Она ощутила руки Абигайль у себя на талии. Та быстрыми, умелыми движениями начала затягивать шнуровку. Это только воображение или новая, угрожающе знакомая полнота выпирает над отороченным кружевами краем корсета? И соски стали немного темнее, чем раньше?

– Ну вот! Надеюсь, не слишком туго. Тебе вполне хватит места, чтобы съесть ленч у озера. – Абигайль отошла в сторону. – А почему синее?

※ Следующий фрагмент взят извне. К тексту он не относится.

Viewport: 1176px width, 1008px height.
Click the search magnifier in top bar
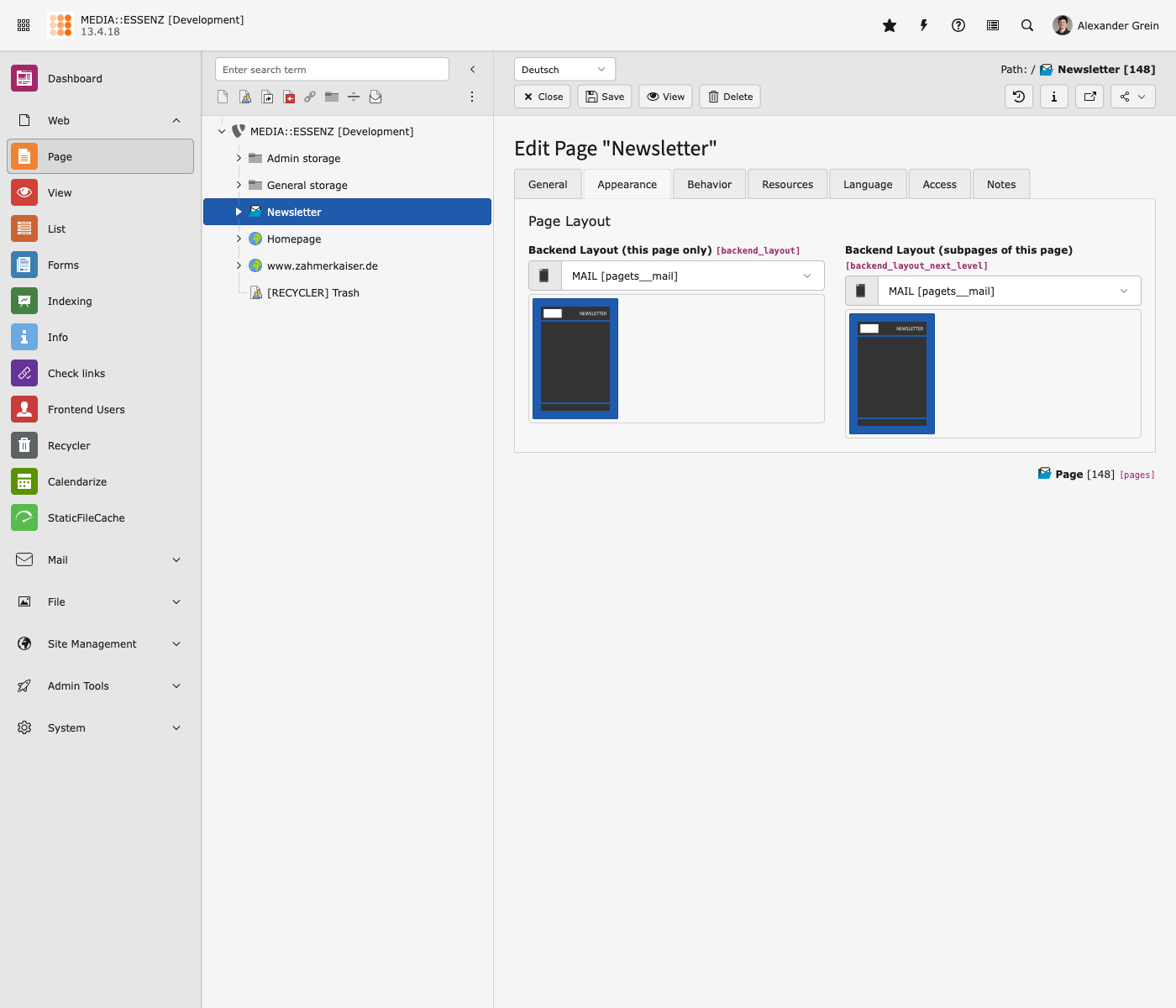(1027, 25)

Лилибет повернулась и потянулась за платьем, стараясь избегать проницательного взгляда карих глаз кузины.

– Синее? – переспросила она.

– Ты сказала, что чувствуешь себя сегодня утром синей.

– А! Я сказала, что сегодня мне хочется надеть что-нибудь синее, глупая ты гусыня. А не то, что я сегодня синяя в смысле, что чувствую себя синей и печальной. Вовсе нет. Совсем наоборот. – Натянув платье на плечи, она обернулась к Абигайль. – Ты не застегнешь мне пуговицы?

– О. Ну ладно. Наверное, я тебя не так поняла. – Абигайль говорила нарочито бесстрастным тоном. Пальцы ее, ловкие и умелые, быстро застегивали пуговки. Абигайль никогда не требовались камеристки – они всегда просыпались слишком поздно для нее.

– Спасибо, – поблагодарила Лилибет. – Спустимся вниз на завтрак?

– Да, конечно. И не забудь своего Аристофана – Александра ждет нас в кабинете для утреннего обсуждения.

Лилибет взяла с комода книги и вслед за Абигайль вышла из комнаты.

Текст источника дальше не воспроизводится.